You Will Use Your Phone…for Talking?
Why your voice is the next killer app.
By Lois Parshley
As Ukraine descended into war last spring, people on both sides of the border turned to Zello, an app that transforms smartphones into walkie-talkies, to stay up to date on the rapidly shifting fighting. “People were using it to warn about things like air strikes,” says the app’s co-founder, Alexey Gavrilov, adding that protesters also used Zello to organize protests. Ukraine wasn’t the only conflict zone to pick up on the app: Demonstrators in Veneuzela, Turkey, and Thailand also turned to it to organize protests.

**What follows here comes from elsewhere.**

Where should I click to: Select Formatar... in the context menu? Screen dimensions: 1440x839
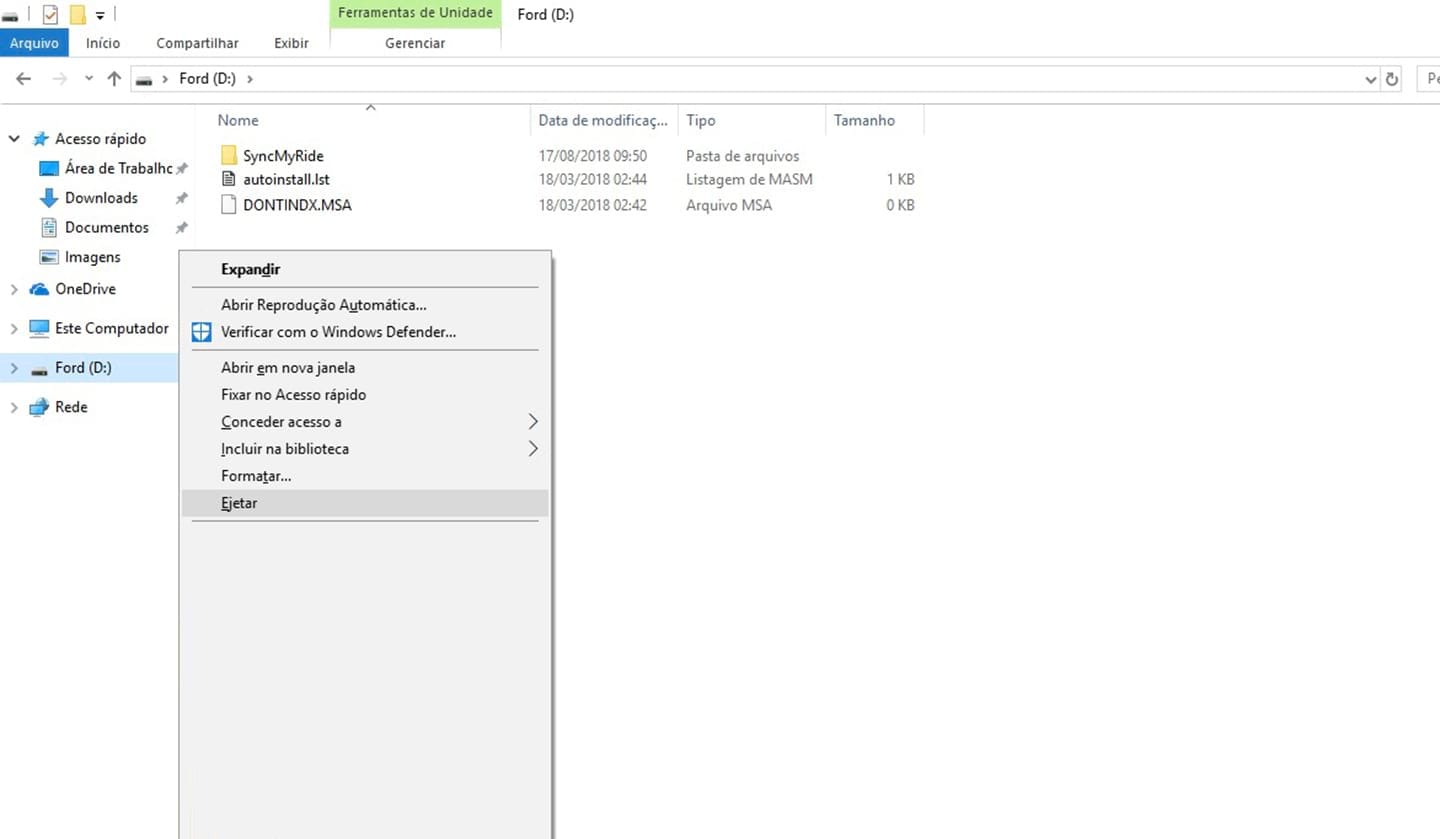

As Zello’s success shows, this year many people decided to ditch texting for a throwback method of personal communication — talking. There’s a whole slew of startups looking to disrupt your Gchats: Hubbub, AudioTweet, and CloudTalk, to name a few. Even Facebook Messenger rolled out a sound-recording message option. And in other parts of the world, voice messages caught on this summer: Bubbly, a voice-based blogging service popular in Asia, revealed it already had 40 million users during the course of its recent $39 million sale.
Zello co-founder Bill Moore has an explanation for the shift. He says our increasingly tech-saturated culture is getting frustrated with the rigidity of text — not to mention its ubiquity. “Voice is a way of communicating that’s authentically human. So many people are isolated now, spending a lot of time on the internet,” Moore says. “We’re starting to see a rejection of old forms of [text-based] communication because of that.”
The generation raised on smartphones (and J.Law and 4chan and Edward Snowden and Sony hacks) is also starting to think about the implications of where their content goes. “We’re seeing a shift toward privacy and anonymity,” Moore says. If you’re anonymous, leaked information is less damaging because it can’t be traced to your real persona. So more people are moving in the direction of aliases — think Whisper and Secret, apps that allow people to go undercover even for casual conversation. “One of the ways you can ensure privacy is to communicate without any identification,” Moore says. “If you’re anonymous, it gives people the freedom to say things they wouldn’t otherwise.”
A shift from text to voice might also help solve the obvious problem with the trend toward anonymity: trolls. “It erases a barrier,” says Moore. “You say stuff when you’re removed in text that you would never say face to face. It helps moderate bad behavior. There’s an increased sense of ethics.”
After all, no matter how many fancy tech tools we’ve created, or how addicted we may be to texting, talking never really went out of fashion. “That’s how we’re created to communicate,” Moore says. “A toddler can listen long before it can type.”
Lois Parshley is a journalist and photographer.